West Quad, the dormatory where I lived for awhile, was its own mini-universe.   I made many friends, especially in Adams House where I was elected President one year.   During my "administration" I organized the purchase of a pool table for our recreation room.   One time four of us "borrowed" a piano from one of the dorm's music practice rooms and carried it up two flights of stairs to our house lounge where we already had a piano, so that Mike Reed and I could more easily play four-hand music.   The two pictures above are the guys who lived on my floor in Adams House.   On the left, I'm the only sleeveless one, on the right, I'm holding my right wrist with my left hand.   I forget the name of the kid at the far left of the left picture, but if I ever went to work wearing an outfit like that, my students would be talking about it for whole rest of the school year.

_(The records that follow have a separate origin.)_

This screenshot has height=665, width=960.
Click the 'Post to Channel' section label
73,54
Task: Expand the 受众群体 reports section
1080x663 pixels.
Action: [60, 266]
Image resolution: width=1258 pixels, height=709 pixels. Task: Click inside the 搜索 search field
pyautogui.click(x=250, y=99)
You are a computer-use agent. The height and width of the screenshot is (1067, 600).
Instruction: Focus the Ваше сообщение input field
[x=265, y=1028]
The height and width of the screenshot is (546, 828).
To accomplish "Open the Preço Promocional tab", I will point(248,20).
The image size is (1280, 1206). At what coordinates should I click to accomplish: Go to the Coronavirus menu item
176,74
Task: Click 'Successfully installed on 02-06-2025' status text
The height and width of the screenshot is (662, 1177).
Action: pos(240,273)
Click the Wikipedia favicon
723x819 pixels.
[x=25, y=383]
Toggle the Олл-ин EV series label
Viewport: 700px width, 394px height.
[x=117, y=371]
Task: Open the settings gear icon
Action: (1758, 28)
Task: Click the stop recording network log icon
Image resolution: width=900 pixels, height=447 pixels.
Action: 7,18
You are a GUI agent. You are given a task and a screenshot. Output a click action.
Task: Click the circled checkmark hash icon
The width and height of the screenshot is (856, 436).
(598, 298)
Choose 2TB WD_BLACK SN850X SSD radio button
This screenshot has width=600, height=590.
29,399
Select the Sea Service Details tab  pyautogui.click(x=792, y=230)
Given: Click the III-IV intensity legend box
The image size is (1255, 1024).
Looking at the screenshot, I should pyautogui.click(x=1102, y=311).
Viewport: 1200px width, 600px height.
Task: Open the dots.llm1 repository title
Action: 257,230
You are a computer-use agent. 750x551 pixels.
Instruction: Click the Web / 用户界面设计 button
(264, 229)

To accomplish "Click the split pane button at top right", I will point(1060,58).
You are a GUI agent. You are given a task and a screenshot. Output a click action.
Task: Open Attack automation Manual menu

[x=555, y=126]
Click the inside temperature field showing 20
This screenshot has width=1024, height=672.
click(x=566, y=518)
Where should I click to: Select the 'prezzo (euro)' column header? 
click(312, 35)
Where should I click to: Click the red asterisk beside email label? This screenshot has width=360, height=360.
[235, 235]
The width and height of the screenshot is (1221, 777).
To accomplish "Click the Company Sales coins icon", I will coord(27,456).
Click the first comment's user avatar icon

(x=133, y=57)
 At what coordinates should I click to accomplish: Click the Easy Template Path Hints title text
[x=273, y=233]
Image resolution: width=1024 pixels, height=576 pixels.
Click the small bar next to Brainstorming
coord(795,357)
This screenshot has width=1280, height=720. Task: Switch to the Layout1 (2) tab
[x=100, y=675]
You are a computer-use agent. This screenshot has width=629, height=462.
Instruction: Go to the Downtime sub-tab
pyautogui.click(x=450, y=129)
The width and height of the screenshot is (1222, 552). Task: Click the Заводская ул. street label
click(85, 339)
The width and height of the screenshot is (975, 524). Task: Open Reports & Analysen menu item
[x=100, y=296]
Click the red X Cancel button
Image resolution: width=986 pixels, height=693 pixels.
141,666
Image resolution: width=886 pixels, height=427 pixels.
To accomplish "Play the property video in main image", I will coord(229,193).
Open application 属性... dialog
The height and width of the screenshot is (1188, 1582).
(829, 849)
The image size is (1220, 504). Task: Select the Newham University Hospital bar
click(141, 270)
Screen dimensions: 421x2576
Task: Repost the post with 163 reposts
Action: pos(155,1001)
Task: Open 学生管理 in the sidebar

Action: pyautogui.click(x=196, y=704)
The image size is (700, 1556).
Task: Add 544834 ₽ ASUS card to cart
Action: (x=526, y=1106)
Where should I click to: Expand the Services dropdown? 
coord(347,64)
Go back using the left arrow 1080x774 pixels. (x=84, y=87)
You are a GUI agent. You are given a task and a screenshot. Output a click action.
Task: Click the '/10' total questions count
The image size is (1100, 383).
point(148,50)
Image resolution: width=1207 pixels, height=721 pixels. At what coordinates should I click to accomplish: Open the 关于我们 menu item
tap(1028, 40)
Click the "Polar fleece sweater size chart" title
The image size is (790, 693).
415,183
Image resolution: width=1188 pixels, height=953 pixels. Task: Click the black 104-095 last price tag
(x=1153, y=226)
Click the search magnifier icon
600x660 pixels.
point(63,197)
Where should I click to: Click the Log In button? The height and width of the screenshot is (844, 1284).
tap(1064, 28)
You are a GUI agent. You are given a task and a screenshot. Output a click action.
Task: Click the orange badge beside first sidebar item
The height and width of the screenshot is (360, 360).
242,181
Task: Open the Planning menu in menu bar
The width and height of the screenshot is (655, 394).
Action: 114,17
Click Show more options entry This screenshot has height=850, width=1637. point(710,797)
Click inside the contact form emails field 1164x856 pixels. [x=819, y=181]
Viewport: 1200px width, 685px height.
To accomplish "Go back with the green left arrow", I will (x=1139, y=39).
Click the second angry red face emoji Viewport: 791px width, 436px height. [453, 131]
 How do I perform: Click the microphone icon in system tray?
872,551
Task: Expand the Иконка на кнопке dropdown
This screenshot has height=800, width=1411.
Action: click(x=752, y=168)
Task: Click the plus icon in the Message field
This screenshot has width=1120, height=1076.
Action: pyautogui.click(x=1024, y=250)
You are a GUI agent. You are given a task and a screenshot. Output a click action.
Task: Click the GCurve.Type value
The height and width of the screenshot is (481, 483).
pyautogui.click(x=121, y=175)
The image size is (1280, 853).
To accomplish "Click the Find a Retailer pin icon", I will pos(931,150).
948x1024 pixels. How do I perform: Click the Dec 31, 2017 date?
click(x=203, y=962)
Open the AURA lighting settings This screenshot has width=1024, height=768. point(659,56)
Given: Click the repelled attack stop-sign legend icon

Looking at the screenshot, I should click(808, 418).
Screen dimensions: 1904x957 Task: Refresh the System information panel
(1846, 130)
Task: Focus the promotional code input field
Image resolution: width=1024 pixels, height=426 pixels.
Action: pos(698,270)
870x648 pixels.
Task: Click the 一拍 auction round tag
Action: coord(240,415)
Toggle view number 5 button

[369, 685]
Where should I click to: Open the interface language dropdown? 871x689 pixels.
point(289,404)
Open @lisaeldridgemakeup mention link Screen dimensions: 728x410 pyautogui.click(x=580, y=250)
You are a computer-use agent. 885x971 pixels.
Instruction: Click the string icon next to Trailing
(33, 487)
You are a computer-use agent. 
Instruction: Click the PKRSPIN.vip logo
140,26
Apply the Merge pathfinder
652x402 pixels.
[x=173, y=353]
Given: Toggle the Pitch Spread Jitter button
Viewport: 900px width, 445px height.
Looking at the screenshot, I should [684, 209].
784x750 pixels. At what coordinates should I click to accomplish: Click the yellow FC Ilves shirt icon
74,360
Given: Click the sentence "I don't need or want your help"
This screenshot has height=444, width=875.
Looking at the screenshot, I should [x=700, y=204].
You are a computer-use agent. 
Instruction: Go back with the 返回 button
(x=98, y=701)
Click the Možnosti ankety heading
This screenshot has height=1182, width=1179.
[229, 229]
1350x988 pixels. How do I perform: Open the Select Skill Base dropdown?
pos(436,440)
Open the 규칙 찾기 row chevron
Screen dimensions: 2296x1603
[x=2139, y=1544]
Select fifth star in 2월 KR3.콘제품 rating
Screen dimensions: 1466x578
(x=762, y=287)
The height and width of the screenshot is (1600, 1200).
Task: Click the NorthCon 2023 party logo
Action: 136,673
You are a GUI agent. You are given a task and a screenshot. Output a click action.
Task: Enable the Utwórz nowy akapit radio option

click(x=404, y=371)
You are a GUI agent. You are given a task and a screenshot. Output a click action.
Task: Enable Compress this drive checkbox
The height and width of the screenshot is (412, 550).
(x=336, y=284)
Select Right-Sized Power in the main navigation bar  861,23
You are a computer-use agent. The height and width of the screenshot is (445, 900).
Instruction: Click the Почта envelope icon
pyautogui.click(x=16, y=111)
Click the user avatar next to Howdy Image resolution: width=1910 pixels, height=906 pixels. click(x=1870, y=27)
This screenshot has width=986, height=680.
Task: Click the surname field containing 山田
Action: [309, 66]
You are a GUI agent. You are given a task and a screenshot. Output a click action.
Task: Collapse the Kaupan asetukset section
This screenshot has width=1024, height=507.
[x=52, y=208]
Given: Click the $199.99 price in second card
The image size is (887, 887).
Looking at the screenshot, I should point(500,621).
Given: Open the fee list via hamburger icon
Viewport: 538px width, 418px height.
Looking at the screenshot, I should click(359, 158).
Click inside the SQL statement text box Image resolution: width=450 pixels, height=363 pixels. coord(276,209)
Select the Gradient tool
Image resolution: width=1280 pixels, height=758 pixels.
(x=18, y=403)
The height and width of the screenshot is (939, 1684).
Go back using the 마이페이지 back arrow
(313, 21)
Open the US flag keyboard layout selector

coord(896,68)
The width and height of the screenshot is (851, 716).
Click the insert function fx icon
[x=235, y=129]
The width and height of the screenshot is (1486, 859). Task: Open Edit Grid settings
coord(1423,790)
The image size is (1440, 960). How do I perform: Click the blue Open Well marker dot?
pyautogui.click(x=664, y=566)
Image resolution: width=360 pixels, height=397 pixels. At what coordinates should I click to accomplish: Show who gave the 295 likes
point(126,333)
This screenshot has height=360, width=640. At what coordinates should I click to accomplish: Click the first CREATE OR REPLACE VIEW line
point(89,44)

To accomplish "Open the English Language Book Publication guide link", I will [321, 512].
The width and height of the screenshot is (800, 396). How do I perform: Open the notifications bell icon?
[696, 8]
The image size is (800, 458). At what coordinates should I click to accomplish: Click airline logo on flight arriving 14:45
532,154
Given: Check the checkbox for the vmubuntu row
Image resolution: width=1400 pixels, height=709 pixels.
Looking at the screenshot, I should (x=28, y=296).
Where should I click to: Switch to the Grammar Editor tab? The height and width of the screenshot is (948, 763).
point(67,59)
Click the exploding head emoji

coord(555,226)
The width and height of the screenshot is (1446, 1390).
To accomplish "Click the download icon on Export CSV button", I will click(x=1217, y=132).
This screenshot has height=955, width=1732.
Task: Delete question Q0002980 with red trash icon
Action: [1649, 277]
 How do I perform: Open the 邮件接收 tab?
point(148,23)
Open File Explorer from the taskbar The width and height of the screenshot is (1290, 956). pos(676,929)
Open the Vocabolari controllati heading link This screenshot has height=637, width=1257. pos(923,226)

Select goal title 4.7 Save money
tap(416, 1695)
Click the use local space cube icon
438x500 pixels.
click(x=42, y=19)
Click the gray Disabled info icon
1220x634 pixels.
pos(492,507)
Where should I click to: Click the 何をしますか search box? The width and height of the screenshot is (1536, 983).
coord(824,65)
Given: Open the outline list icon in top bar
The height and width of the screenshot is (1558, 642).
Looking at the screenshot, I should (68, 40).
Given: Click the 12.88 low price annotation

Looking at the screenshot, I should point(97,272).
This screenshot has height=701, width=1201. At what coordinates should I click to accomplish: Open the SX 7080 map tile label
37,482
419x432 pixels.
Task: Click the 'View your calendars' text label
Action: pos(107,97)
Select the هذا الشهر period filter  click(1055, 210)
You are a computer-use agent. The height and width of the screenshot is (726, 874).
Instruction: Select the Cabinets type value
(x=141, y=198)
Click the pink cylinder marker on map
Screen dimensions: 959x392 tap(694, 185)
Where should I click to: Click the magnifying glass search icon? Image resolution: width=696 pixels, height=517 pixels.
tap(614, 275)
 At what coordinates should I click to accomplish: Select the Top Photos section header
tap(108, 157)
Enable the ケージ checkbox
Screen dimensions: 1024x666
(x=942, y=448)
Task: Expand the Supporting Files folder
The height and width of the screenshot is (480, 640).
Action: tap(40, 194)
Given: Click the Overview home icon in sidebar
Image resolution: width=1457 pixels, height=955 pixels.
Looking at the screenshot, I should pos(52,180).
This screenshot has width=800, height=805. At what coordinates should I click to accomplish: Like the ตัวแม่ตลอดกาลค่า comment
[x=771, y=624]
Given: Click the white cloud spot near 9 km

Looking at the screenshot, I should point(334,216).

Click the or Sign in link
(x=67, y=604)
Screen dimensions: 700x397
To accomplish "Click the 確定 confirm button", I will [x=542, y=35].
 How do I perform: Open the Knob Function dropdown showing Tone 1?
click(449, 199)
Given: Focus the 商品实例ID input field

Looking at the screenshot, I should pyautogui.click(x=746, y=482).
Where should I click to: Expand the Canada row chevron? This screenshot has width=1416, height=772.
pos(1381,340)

The dorm's cafeteria was a great social scene and a place to get into mischief, too.   For example, on a couple of occasions we took the top off one of the large sugar shakers, placed a napkin over it, inverted it, pulled out the napkin, blew away any sugar off the table, and placed the top on top of the bottom, so it looked just like a normal shaker.   This would be done just before leaving the cafeteria.   It was reward enough just to imagine the surprise of the poor student who would later pick up the shaker and find its entire contents spread out on the table.

The dorm had two large four-story courtyards that featured some incredible swirling wind patterns.   Lightweight balsa or paper airplanes could remain airborne for huge amounts of time there.   It was fun playing with multiple frisbies in the couryards, too.

Time didn't stand still while I was at Michigan - it went backwards.   After years of use, our old plug-in kitchen clock developed the quirk that whenever the power was turned off and back on, it would start running backwards.   I removed the clock from its case, and used it at college for years in backwards mode.   There were no numbers on the face to go by, just twelve dots.   I got quite good at reading the clock at a glance.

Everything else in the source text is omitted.